Collaborators: Barend Beekhuizen, Suzanne Stevenson
Summary
Recent literature claims that prototype-based distributional semantic models (DSMs) falls short behind instance-based DSMs in representing multiple senses of ambiguous words (homonyms or polysemes). We show that Word2Vec, a prototype-based DSM has a model-internal way of disambiguating the senses with its two sets of vectors. Moreover, we demonstrate the model’s robustness against infrequent meanings with an experiment of controllably generated “pseudo-homonyms”.
Pseudo-Homonyms
Homonyms are ambiguous words with multiple unrelated meanings (E.g. river BANK and financial BANK). Computational treatment of their meaning components has been a challenging task, because it is not always easy to deduce the meaning in context without a sense-annotated corpus.
This is why we opt for the method of pseudo-homonyms: We select two real words (E.g. pizza and water), and replace every instance of the two words in a corpus with a single shared token (E.g. pizzaxwater, the orthography of course does not matter). If we train a word embedding algorithm (e.g. Word2Vec) on this modified corpus, we can get an embedding for the newly created pseudo-homonym. This way, we can study the properties of the pseudo-homonym embedding in relation to the two meaning components, whose embeddings we can obtain from the unmodified corpus.

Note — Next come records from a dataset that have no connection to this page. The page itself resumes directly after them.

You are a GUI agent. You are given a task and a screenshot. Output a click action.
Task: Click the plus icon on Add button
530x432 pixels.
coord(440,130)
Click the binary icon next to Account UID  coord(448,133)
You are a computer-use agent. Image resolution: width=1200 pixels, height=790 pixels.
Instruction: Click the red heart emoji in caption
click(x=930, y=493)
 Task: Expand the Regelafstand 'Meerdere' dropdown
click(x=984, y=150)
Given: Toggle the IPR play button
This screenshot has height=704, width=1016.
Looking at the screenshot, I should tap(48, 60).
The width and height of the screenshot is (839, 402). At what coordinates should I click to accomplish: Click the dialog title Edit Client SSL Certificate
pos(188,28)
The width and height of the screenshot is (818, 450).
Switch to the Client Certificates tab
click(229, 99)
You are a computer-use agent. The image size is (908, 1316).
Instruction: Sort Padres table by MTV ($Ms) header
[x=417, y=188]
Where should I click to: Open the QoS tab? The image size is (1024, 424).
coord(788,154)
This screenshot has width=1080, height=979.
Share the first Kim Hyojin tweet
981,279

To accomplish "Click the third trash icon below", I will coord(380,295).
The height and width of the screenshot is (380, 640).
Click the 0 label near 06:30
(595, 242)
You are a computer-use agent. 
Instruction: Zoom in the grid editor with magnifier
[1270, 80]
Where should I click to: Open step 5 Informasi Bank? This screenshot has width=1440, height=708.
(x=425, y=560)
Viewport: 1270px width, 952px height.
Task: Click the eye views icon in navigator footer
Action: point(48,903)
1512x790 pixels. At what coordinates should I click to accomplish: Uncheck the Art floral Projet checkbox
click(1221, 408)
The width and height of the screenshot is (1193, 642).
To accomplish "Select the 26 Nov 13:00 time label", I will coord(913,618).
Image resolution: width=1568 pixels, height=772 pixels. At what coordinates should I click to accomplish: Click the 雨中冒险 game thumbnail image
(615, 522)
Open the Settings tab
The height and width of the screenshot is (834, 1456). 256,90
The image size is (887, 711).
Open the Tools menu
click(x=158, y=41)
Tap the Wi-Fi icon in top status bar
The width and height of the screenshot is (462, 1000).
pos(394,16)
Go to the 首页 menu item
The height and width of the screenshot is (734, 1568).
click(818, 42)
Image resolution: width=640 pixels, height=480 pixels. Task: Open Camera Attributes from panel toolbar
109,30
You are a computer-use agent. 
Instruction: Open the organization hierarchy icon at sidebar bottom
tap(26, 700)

One caveat is that if we select the two component words randomly, the resulting pseudo-homonym does not resemble real homonyms. We know this from the fact that a classification task on real vs. fake homonyms is 67% accurate, if the pseudo-homonyms use randomly selected components. To make the pseudo-homonyms resemble more like real homonyms, we match their components with real homonyms in a number of psycolinguistic properties (called covariates, since they are often correlated with results in human experiments). After matching, the classification accuracy goes down to 56%, meaning they are much more indistinguishable from real homonyms.
This part of the project was primarily my contribution.
Result

In the figure above, every dot is a pseudo-homonym. We controllably generate pseudo-homonyms where their components have different relative frequencies.
We observe that Word2Vec (blue), a prototype-based model, consistently improves upon the baseline (guessing the more frequent meaning), and the degredation is graceful as the baseline becomes harder. On the other hand, ITS (orange), an instance-based model, starts to perform worse than the baseline as the component frequencies become more unbalanced. This demonstrates that although Word2Vec uses a single vector representation for each word, it has the capacity to distinguish the different senses of an ambiguous word better than some instance-based models.
This work resulted in a conference paper publication: Beekhuizen, B., Cui, C. X., Stevenson, S., Representing lexical ambiguity in prototype models of lexical semantics, in Proceedings of the Cognitive Science Society (2019).